Exam
EXAM
The participants who need credits must answer the following questions and send the results as an R script with comments to rachel.marcone@sib.swiss until latest end of January 2024.
Data: A set of data collected by Heinz et al.(* Heinz G, Peterson LJ, Johnson RW, Kerk CJ Journal of Statistics Education Volume 11, Number 2 (2003) jse.amstat.org/v11n2/datasets.heinz.html, by Grete Heinz, Louis J. Peterson, Roger W. Johnson, and Carter J. Kerk, all rights reserved) is available in the file IS_24_exam.csv
Goals: Get to know the overall structure of the data. Summarize variables numerically and graphically. Model relationships between variables.
Observations
- Have look at the file in a text editor to get familiar with it
- Open a new script file in R studio, comment it and save it.
- Read the file, assign it to object “IS_24_exam”. Examine “IS_24_exam”. a) How many observations and variables does the dataset have ? b) What are the names and types of the variables ? c) Get the summary statistics of “IS_24_exam”.
- Make a scatter plot of all pairs of variables in the dataset.
- Calculate the BMI of each person and add it as an extra variable “bmi” to your dataframe (Google the BMI formula).
Modelling
- Is there a significant difference in bmi means between males and females?

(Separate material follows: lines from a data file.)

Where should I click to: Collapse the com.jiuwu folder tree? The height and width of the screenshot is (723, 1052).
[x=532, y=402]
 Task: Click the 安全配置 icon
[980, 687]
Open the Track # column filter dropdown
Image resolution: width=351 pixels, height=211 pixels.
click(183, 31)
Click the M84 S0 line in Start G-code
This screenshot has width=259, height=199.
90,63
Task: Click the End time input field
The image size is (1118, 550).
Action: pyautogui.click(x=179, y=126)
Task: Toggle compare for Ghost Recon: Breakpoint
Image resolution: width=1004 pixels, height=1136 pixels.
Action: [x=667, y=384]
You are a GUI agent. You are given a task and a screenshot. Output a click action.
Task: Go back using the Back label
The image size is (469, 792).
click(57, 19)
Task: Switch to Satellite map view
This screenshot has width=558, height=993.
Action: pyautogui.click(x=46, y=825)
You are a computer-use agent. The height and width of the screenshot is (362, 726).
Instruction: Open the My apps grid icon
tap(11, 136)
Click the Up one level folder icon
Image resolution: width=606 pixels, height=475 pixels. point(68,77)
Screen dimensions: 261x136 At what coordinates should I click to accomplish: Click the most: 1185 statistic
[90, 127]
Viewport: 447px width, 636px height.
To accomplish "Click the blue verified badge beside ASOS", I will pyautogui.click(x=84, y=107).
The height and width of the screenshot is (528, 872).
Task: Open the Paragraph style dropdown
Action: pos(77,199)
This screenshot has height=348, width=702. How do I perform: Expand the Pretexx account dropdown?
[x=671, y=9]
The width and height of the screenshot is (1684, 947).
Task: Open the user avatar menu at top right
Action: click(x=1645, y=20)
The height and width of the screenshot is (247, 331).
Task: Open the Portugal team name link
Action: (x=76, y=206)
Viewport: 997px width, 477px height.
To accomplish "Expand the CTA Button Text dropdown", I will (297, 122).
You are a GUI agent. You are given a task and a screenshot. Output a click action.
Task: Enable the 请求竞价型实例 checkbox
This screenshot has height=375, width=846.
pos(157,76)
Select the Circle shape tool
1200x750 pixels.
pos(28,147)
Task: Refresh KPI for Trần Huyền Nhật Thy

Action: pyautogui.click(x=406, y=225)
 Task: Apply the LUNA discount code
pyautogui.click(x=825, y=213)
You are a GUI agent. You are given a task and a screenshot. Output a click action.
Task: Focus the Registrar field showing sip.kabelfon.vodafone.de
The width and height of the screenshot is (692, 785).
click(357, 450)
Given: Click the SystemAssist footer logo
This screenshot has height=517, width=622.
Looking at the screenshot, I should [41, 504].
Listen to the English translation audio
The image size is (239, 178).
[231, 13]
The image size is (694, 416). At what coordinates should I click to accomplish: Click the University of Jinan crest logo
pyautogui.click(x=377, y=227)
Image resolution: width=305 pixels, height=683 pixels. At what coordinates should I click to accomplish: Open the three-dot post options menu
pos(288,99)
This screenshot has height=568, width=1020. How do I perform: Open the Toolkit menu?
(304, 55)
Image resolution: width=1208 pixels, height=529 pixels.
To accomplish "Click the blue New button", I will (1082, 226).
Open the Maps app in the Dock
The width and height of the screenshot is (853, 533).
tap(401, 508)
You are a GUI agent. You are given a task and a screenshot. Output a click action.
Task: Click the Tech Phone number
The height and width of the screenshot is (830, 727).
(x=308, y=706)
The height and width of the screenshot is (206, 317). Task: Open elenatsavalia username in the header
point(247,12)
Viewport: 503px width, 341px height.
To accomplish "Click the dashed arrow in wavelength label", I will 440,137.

- How strong is the linear (Pearson) correlation between chest girth and height? Is it significant?
- If you model a linear relationship, how much does the chest girth increase per added cm of height? Is the change significant? What if you do this for males and females separately?
- Come up with a question for hypothesis testing of your own that includes one or more variable(s) of your choosing from the data set.
- Make plots as seen in the course to try to give visualization based answers to this question.
- Test your hypothesis using the tests and modeling techniques from the course, based on the type of variables you have. Include tests of the assumptions where appropriate.